Adams Morgan

Earlier this week, George Washington University professor Christopher P. Leinberger included Adams Morgan on a list of D.C. area neighborhoods “lagging behind” others in a list for the Washington Post. And the Adams Morgan Partnership BID isn’t happy about it.

“Wrong, wrong and wrong,” BID executive director Kristen Barden in a letter to the Post, asking the paper to correct or retract Leinberger’s claims. According to Barden, Leinberger ignored developments in the neighborhood like the completed Adams Morgan Streetscape project and an upcoming hotel (located where Washington City Paper‘s offices are now). She also claimed that the figures Leinberger provided for per-square foot rents in the area were too low.

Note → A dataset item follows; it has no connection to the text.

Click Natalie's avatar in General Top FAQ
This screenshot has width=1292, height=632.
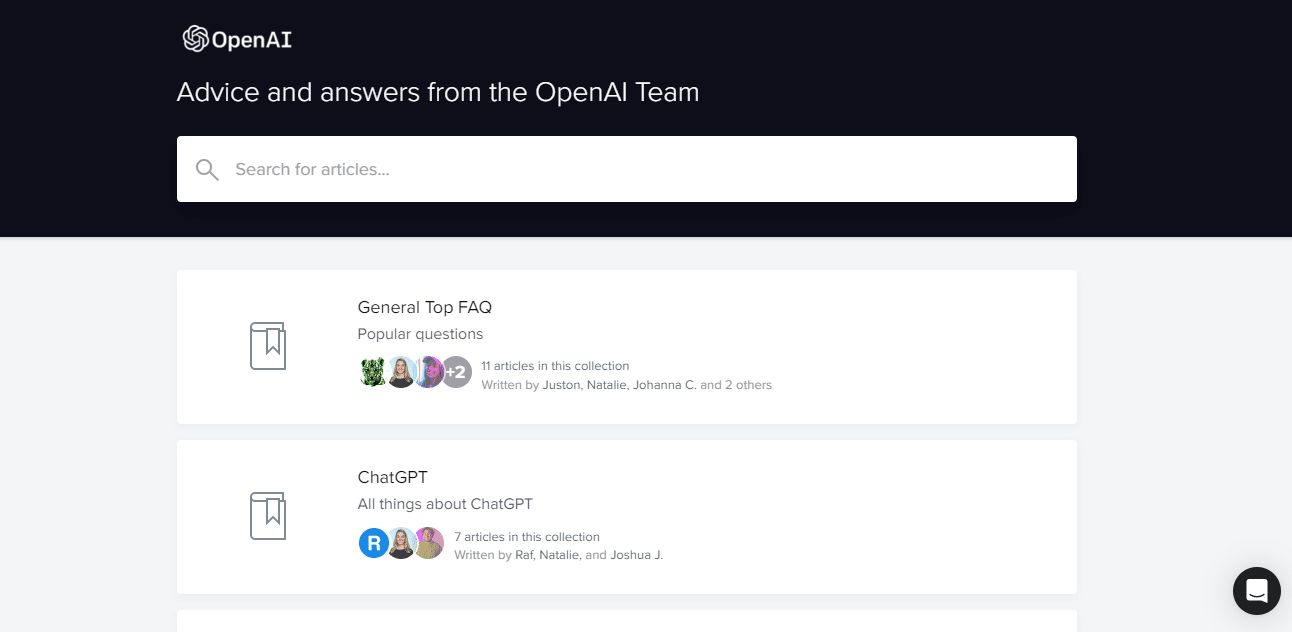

“The businesses are still recovering from the Streetscape, so any negative press like that really hurts,” Barden says. She questioned the source of Leinberger’s real estate numbers, real estate data service CoStar, saying that the numbers becoming less accurate when they move out of downtown commercial districts.

For his part, Leinberger’s sticking by the rent numbers. While he concedes that the streetscape construction could have temporarily depressed rents, he insists that Adams Morgan is set to miss out on the boom in walkable communities that he foresees.

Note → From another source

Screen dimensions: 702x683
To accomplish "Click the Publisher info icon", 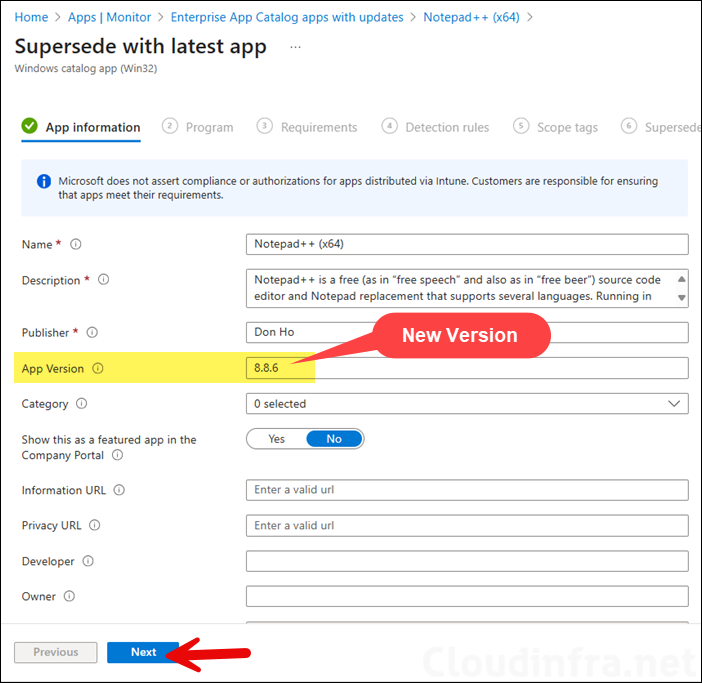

“If it just keeps on being Party Central, it’s not going to be good for the property owners, and it’s not going to be good for the properties around them,” he says.

Adams Morgan faces other issues, according to Leinberger, including an overrreliance on night life that has soured its residents on relationships with businesses.

“[Neighbors] get tired of having people throw up on their front step,” he says.